- [Material to process]:

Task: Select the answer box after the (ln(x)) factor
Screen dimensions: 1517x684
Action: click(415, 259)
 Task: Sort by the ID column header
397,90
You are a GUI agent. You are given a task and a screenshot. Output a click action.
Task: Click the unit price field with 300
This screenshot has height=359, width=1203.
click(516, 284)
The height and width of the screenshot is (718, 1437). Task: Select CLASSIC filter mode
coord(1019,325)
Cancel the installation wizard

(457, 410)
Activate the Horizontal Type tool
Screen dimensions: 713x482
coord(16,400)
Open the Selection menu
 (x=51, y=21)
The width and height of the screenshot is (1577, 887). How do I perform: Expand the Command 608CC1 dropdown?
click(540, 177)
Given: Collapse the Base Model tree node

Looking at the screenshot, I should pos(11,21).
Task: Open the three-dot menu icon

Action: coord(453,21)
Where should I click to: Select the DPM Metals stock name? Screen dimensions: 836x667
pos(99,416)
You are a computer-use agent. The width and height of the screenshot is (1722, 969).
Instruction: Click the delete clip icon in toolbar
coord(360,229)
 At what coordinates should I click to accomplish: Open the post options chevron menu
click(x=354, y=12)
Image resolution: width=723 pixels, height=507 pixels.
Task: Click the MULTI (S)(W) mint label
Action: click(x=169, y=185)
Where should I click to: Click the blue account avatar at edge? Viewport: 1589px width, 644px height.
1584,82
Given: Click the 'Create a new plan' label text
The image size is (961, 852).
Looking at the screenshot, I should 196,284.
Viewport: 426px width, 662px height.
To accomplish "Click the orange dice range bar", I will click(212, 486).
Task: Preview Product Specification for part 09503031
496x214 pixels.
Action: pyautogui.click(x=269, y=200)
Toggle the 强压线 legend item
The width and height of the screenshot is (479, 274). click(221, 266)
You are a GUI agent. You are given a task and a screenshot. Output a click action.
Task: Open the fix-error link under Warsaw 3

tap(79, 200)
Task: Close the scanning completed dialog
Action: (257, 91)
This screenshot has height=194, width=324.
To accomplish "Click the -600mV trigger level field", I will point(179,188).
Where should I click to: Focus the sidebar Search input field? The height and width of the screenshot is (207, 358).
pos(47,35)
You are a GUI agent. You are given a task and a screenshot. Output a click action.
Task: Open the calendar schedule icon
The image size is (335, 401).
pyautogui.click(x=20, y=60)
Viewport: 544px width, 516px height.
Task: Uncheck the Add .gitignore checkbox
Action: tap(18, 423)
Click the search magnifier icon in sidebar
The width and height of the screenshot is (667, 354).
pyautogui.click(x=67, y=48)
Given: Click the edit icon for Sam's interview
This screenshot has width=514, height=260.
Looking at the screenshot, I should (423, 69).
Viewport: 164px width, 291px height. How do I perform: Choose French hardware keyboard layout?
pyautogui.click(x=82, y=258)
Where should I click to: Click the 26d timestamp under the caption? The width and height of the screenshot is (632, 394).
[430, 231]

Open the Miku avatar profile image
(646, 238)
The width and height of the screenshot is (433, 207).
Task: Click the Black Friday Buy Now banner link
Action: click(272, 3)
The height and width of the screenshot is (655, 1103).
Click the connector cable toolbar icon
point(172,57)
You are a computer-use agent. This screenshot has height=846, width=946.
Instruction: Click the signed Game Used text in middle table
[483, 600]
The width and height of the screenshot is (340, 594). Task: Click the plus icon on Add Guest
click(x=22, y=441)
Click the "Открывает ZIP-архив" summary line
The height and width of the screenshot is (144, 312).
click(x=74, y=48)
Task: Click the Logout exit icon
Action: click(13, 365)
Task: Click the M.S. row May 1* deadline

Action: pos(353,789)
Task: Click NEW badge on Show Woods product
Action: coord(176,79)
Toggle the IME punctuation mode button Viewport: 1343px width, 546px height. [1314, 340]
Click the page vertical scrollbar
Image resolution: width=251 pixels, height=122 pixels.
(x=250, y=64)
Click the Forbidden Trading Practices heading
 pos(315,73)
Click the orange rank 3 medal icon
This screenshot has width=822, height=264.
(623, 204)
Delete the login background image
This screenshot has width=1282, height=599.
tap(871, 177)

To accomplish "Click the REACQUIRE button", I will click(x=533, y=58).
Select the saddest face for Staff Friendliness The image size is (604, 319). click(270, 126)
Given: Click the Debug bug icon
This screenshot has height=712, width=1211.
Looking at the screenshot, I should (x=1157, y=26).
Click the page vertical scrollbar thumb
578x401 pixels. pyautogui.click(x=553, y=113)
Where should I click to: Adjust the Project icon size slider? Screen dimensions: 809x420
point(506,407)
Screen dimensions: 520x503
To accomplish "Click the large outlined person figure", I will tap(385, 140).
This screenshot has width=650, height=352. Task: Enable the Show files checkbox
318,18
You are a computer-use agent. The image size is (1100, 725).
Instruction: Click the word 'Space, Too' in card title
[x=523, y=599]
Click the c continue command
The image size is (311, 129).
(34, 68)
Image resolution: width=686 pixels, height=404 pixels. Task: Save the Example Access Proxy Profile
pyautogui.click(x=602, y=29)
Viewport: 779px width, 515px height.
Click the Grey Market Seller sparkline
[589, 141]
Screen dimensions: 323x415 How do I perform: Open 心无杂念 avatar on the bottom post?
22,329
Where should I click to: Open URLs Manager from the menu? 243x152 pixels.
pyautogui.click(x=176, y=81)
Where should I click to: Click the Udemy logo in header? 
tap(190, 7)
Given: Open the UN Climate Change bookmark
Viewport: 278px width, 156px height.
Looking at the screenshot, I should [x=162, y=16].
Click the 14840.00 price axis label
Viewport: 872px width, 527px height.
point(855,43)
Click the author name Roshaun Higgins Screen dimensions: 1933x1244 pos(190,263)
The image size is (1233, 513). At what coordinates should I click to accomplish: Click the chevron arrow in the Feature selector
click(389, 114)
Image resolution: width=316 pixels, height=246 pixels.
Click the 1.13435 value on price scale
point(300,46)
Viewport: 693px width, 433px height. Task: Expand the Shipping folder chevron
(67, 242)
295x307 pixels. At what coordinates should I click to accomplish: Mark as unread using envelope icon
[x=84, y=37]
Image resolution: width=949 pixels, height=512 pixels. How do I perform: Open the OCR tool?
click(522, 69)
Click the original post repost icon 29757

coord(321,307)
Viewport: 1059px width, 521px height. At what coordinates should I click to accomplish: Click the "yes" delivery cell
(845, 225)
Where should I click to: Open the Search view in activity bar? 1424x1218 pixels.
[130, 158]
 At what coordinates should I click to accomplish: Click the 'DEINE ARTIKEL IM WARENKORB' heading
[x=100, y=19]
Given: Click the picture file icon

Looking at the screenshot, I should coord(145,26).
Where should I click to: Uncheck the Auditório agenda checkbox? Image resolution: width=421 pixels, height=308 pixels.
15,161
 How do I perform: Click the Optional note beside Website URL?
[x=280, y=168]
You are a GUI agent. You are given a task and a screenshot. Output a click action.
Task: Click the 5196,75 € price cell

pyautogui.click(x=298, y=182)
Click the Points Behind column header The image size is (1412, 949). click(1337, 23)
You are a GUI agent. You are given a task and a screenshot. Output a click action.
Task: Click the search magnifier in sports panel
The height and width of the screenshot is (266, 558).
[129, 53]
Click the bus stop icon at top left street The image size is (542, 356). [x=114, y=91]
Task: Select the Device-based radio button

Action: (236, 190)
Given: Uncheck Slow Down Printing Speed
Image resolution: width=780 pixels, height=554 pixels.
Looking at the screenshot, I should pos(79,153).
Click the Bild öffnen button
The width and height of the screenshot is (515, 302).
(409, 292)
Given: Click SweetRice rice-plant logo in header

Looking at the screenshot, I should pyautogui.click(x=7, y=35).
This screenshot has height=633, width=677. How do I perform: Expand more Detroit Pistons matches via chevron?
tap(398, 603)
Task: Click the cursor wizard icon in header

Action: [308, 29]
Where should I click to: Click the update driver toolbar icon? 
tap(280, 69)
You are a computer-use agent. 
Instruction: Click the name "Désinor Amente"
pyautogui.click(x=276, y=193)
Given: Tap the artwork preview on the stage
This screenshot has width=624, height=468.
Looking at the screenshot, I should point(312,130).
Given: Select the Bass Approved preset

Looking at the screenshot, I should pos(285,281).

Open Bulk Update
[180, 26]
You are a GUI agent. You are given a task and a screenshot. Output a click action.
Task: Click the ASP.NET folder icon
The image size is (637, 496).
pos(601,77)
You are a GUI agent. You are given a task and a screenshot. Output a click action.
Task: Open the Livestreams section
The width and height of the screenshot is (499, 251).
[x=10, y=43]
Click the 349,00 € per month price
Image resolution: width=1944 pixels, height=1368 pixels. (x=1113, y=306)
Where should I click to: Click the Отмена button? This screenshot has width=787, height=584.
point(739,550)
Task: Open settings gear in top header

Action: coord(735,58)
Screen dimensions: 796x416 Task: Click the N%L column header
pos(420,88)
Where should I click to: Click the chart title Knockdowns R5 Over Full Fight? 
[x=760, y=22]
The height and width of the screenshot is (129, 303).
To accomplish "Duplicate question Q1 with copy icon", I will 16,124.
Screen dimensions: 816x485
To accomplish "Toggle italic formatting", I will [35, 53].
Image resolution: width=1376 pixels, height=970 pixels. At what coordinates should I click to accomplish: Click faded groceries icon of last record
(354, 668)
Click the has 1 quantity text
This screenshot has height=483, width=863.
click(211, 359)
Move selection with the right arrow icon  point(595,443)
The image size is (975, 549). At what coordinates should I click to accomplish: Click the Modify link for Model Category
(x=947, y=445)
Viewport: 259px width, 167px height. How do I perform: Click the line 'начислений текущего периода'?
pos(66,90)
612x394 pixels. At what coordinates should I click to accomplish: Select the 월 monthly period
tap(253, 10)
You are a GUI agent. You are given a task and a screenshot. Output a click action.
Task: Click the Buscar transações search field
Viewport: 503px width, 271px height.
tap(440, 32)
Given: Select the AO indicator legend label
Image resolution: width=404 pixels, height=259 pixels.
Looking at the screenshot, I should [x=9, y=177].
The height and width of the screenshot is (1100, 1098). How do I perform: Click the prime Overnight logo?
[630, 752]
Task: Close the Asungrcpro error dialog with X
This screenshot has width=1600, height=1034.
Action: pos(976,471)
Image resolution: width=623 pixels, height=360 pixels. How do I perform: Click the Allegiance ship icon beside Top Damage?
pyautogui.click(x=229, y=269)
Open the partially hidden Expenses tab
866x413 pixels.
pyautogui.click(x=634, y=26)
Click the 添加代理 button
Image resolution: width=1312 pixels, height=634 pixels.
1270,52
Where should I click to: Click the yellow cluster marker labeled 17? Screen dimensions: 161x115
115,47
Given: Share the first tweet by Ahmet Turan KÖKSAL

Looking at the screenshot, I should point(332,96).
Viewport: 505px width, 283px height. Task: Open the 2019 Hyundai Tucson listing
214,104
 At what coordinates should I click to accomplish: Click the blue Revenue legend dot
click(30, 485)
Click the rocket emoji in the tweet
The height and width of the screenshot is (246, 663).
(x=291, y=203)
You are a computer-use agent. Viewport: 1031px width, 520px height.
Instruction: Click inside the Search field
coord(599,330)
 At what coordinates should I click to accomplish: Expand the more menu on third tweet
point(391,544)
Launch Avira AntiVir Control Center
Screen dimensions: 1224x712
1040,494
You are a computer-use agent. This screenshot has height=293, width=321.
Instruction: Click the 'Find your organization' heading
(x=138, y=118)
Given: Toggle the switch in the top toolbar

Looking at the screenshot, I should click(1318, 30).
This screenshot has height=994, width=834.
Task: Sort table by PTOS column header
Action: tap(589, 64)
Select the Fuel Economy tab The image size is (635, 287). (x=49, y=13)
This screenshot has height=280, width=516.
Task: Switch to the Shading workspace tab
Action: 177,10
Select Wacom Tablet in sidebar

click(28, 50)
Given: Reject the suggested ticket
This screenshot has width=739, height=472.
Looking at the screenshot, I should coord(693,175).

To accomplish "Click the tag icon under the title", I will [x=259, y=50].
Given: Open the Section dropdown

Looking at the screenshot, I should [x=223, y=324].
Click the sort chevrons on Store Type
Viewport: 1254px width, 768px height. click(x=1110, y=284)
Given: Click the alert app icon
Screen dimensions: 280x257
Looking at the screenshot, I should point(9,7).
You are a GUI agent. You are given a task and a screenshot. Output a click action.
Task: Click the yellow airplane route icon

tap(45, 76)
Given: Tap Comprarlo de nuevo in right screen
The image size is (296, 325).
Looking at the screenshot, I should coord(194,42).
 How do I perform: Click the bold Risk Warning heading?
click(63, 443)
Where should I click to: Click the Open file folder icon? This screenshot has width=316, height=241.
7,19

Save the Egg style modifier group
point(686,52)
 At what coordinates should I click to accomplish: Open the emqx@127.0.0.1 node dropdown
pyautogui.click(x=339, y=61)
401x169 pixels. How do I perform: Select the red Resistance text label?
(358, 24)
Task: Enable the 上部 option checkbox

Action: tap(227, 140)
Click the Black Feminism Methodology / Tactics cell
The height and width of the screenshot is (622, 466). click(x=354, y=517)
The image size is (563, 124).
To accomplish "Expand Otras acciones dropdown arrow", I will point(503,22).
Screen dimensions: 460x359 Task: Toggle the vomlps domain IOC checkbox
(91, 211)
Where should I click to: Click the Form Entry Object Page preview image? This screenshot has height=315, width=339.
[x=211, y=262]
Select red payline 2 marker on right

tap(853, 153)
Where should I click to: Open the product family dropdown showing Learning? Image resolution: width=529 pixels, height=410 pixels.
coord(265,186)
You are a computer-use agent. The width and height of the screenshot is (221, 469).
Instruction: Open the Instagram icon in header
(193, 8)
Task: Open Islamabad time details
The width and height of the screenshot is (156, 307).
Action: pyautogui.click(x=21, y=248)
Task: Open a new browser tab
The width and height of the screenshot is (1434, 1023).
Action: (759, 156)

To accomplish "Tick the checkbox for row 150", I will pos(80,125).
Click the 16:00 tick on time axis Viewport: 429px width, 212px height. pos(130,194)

- [Exercise prompt]: Take the lines from the start of the records through the line holding "Activate the Horizontal Type tool", both included, and please print them exactly, with nothing else.

- [Task solution]:
Task: Select the answer box after the (ln(x)) factor
Screen dimensions: 1517x684
Action: click(415, 259)
 Task: Sort by the ID column header
397,90
You are a GUI agent. You are given a task and a screenshot. Output a click action.
Task: Click the unit price field with 300
This screenshot has height=359, width=1203.
click(516, 284)
The height and width of the screenshot is (718, 1437). Task: Select CLASSIC filter mode
coord(1019,325)
Cancel the installation wizard

(457, 410)
Activate the Horizontal Type tool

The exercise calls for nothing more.